What is Customer Satisfaction?

At face value, the concept of customer satisfaction seems pretty simple: make sure the folks who frequent your place of business are happy. In reality, though, it looks less like a statement of fact and more like a complicated math equation with many different variables affecting the actual outcome. And while some aspects of satisfaction are measurable, others are less so, requiring keen interpersonal skills and the ability to read between the lines. So, exactly what is customer satisfaction and how can having a clear picture of it increase the success of your business?

Let’s dive in. 

What is Customer Satisfaction?

While happiness is a step on the ladder to creating true customer satisfaction, Hubspot more clearly defines the sheer number of factors that can play into actually calculating a number from qualitative data: 

“Customer satisfaction (CSAT) is a metric used to quantify the degree to which a customer is happy with a product, service, or experience. This metric is usually calculated by deploying a customer satisfaction survey that asks on a five or seven-point scale how a customer feels about a support interaction, purchase, or overall customer experience, with answers between “highly unsatisfied” and “highly satisfied” to choose from.”

Clearly, satisfaction goes far beyond whether or your customer is happy with their purchase. Instead, it should take into account every common scenario that a consumer would experience on their journey from just beginning to take interest in doing business with you to the day they make their last transaction.

Measuring the (Seemingly) Unmeasurable

A satisfaction survey is a business owner’s best friend. If your customers are honest in their answers– and most of them will be brutally honest– you now hold the key to shaping up your ability to fulfill the wants and needs of the people who help keep your doors open. 

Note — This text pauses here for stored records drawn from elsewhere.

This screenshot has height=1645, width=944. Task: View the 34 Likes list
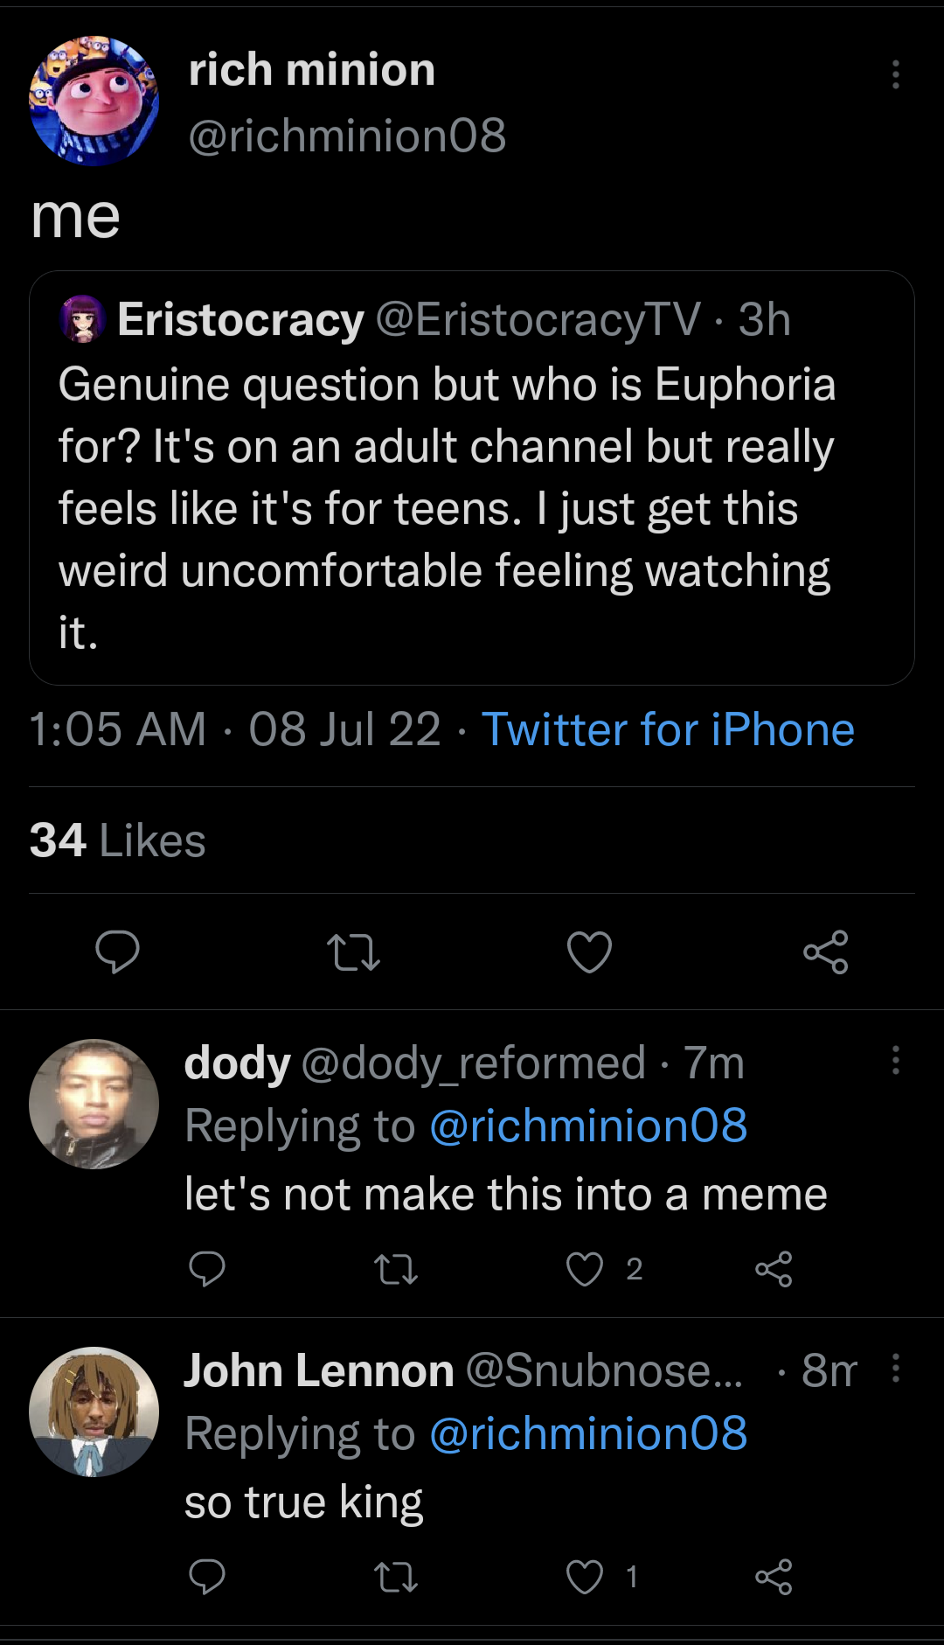click(x=117, y=840)
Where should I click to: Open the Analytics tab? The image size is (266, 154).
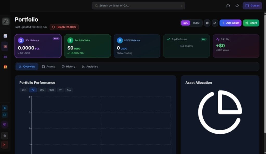pos(90,67)
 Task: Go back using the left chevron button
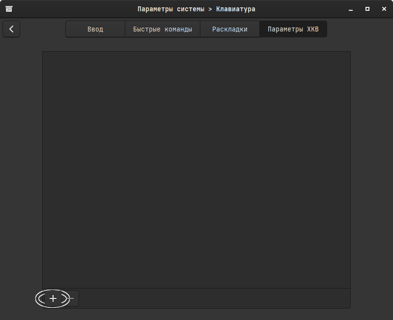coord(11,29)
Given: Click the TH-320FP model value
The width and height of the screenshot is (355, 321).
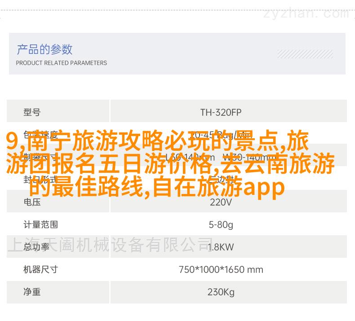Looking at the screenshot, I should [x=221, y=112].
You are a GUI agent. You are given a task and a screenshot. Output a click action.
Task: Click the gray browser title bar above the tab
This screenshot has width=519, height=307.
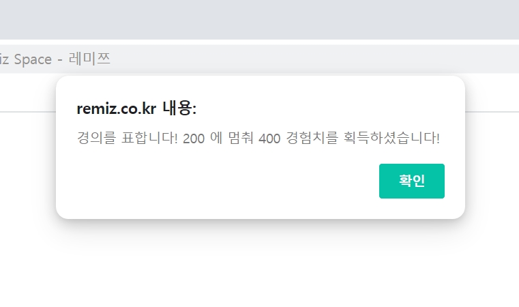tap(259, 20)
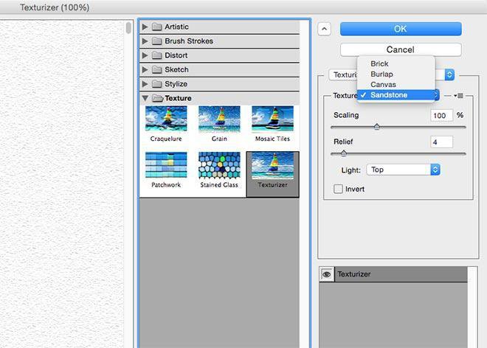
Task: Open the texture load options menu icon
Action: (458, 96)
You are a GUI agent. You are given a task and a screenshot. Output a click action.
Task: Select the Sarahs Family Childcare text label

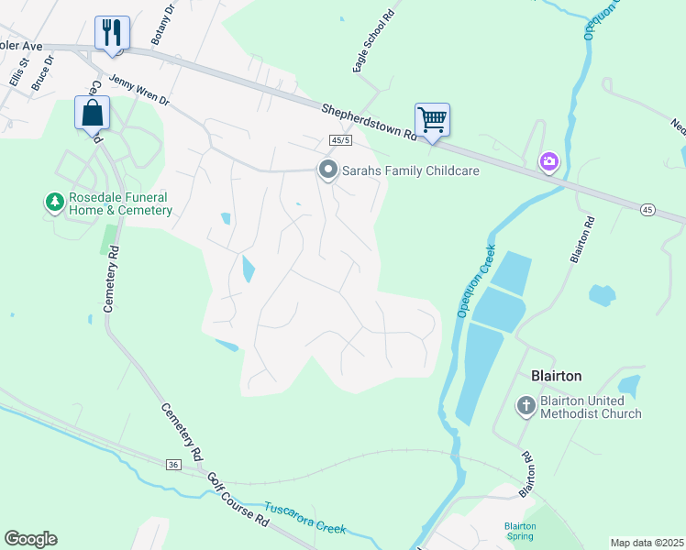click(x=410, y=171)
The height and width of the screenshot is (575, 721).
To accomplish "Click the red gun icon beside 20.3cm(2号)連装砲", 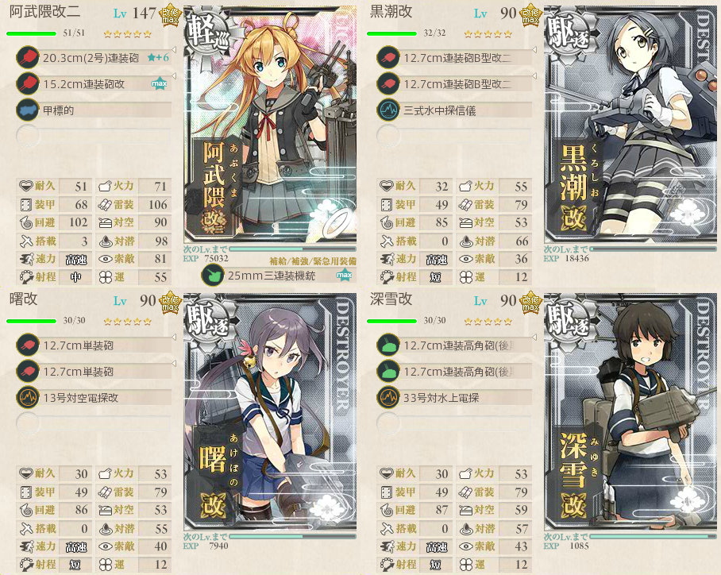I will point(28,58).
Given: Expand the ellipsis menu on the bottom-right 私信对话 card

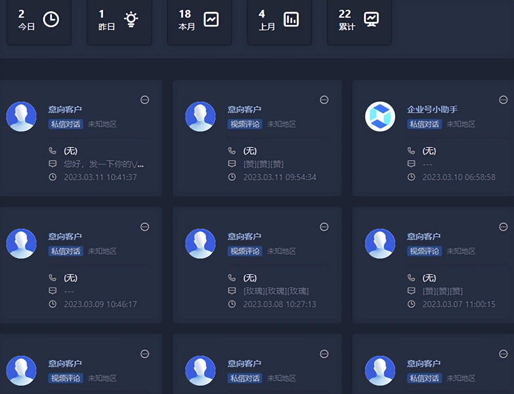Looking at the screenshot, I should [x=503, y=354].
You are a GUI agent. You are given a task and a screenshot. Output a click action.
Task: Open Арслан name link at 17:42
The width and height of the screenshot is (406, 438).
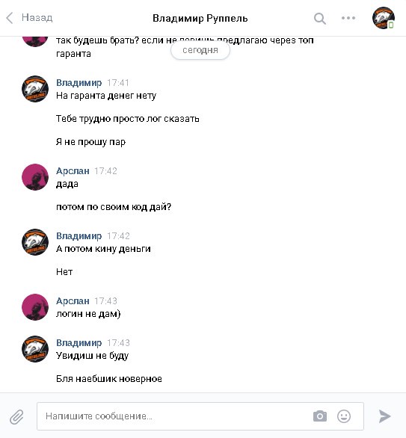pyautogui.click(x=73, y=170)
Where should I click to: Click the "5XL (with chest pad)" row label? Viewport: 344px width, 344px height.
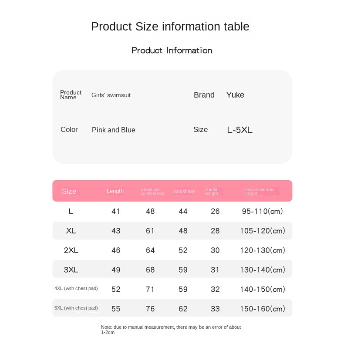(x=76, y=308)
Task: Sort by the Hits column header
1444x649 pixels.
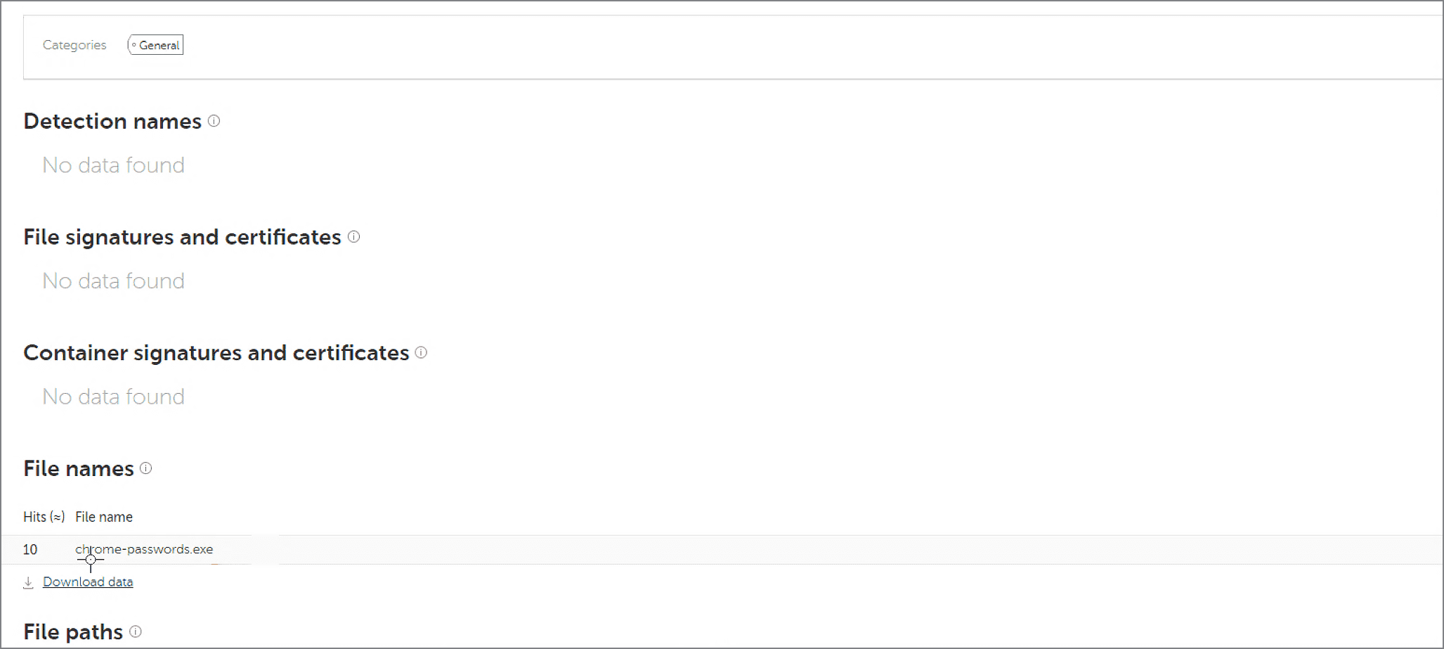Action: pos(44,517)
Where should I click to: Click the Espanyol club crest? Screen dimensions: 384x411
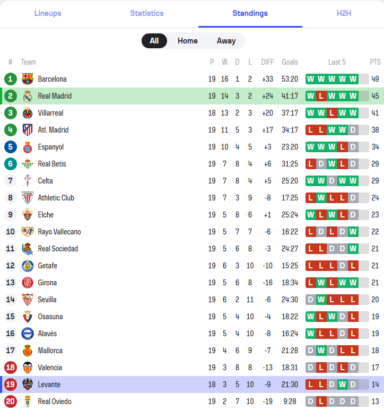coord(28,147)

Much of the value of surveying comes from the fact that they outline very clear trends that can be turned into a strategy for improving the health and happiness of your business. 

For business owners who tend to internalize every customer experience, both positive and negative, as a personal offence, the idea of asking people to critique your business can feel daunting. Moving past that feeling and recognizing that all data is good data will help you make the most of any results that you get, even if you don’t necessarily agree with them. 

Let’s look at an example:

A local barbershop decides that they are going to see how it is fulfilling the customer’s needs. They ask every person who comes in to fill out a 10-question survey that includes demographic data such as how often they come in and how long they’ve been frequenting the shop. 

After gathering information from 20 customers, all of whom seem relatively pleased, the owner notices that there is a low score for the question, “How satisfied are you with the overall atmosphere and ambience of the shop?” While this is probably not an issue that would make a person who is happy with the results of their visits stop coming in, it very well could stop them from suggesting the shop to others. It is now the owner’s job to take that information and do something with it! Something as simple as changing the music or adding shelves for people to store their personal belongings could move a customer from “a little unsatisfied” to “completely satisfied.”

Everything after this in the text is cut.